Nel novembre del 1915 diversi libertari bolognesi, in gran parte giovani, fondano il gruppo anarchico Emilio Covelli, attivissimo contro la guerra. Fra questi, Attilio Diolaiti viene ritenuto dalla questura il più influente. A neanche diciannove anni è chiamato alle armi, non si presenta e il 7 settembre 1917 è denunciato al tribunale di guerra come disertore. Viene arrestato dai carabinieri a Baricella – dove è nato il 17 settembre 1898 – e il 10 ottobre condannato a tre anni di reclusione. Rinchiuso nel carcere di Savona, torna in libertà nel 1919 e riprende l’attività sovversiva durante il Biennio rosso. Il 21 ottobre 1920 è coinvolto nell’arresto in massa del consiglio generale dell’Usi e viene rilasciato circa due mesi dopo, anche se secondo la questura «professa gli stessi principi anarchici» e viene quindi «oculatamente vigilato».
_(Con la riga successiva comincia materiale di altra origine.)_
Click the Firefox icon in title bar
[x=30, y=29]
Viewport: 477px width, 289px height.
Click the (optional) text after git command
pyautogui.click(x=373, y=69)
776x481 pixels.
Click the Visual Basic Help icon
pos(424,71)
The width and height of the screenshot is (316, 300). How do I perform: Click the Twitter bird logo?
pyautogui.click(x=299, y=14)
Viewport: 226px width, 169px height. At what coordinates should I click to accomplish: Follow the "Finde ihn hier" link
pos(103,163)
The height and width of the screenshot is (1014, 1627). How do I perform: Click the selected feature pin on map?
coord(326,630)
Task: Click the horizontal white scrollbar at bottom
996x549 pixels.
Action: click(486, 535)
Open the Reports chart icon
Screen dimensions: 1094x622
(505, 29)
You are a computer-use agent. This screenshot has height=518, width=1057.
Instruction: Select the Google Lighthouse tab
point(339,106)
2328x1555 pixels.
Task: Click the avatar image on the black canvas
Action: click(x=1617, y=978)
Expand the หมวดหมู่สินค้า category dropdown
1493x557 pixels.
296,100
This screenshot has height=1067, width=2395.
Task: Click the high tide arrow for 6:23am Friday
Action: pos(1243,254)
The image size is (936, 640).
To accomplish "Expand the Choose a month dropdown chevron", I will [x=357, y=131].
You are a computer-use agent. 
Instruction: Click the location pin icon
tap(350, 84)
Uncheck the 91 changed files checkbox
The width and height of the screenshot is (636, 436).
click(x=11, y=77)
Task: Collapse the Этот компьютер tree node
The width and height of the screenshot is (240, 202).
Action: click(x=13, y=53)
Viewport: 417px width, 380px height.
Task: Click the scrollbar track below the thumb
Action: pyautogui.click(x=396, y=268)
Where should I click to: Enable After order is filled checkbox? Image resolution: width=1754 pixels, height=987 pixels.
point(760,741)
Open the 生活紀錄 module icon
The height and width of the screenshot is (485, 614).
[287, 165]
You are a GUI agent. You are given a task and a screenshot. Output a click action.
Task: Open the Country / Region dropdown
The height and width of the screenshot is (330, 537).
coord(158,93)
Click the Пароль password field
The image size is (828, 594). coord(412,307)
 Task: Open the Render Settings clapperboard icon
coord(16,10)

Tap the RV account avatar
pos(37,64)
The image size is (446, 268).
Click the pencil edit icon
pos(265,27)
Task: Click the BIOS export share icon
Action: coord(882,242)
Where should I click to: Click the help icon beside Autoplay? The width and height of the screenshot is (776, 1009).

Dal novembre del 1921 al luglio del 1922 risiede a Verona con l’incarico di segretario amministrativo della locale Camera del lavoro aderente all’Usi. Tornato in una Bologna ormai sottomessa al tallone delle camicie nere, non riesce a trovare lavoro e avvia autonomamente un negozietto da merciaio. Dalle fonti di polizia sembra per alcuni anni politicamente inoperoso ma, appena si trasferisce in centro, viene sottoposto ai vincoli dell’ammonizione: nell’agosto del 1927 è inviato al confino a Lipari in quanto «anarchico fervente e pericoloso».
A fine gennaio 1930 è nuovamente a Bologna, dove frequenta l’ex sindaco socialista Francesco Zanardi. Negli anni successivi viene ripetutamente arrestato e vessato dal regime.
Nel settembre 1943 come rappresentante dei militanti della città partecipa al convegno anarchico clandestino di Firenze del 5 settembre 1943 ed è tra gli organizzatori della 7° GAP bolognese.
Si trasferisce poi a Monterenzio dove costituisce un gruppo partigiano. Dopo alcuni atti di sabotaggio, tra i quali i tagli delle linee telegrafiche per interrompere i contatti tra Roma e Berlino, il gruppo riceve l’incarico di presentarsi per un’azione in Piazza Ravegnana (proprio sotto le due torri) la mattina del 25 marzo 1944 davanti a una bancarella di penne stilografiche. È una trappola, gestita da un infiltrato, tal Remo Naldi. Circondati dalla brigata nera, vengono arrestati sei componenti del gruppo: Edera De Giovanni, Egon Brass, Ettore Zaniboni, Enrico Foscardi, Ferdinando Grillini, Attilio Diolaiti. Dopo varie sevizie, nella notte tra il 31 marzo e il primo aprile 1944 i sei vengono portati alla Certosa di Bologna e fucilati contro il muro, dove oggi li ricorda una targa.
Edera De Giovanni è considerata la prima partigiana caduta nella Resistenza bolognese; ad Attilio Diolaiti è stato riconosciuto il grado di capitano della 1° brigata Irma Bandiera, altra partigiana bolognese caduta. Alla prima commemorazione pubblica di Diolaiti, tenuta nella sede della Federazione anarchica Bolognese in via Lame nell’aprile 1946, aderiscono le associazioni antifasciste e i partiti della sinistra con un’unica assenza: il Partito comunista, impegnato a egemonizzare la memoria della stagione resistenziale.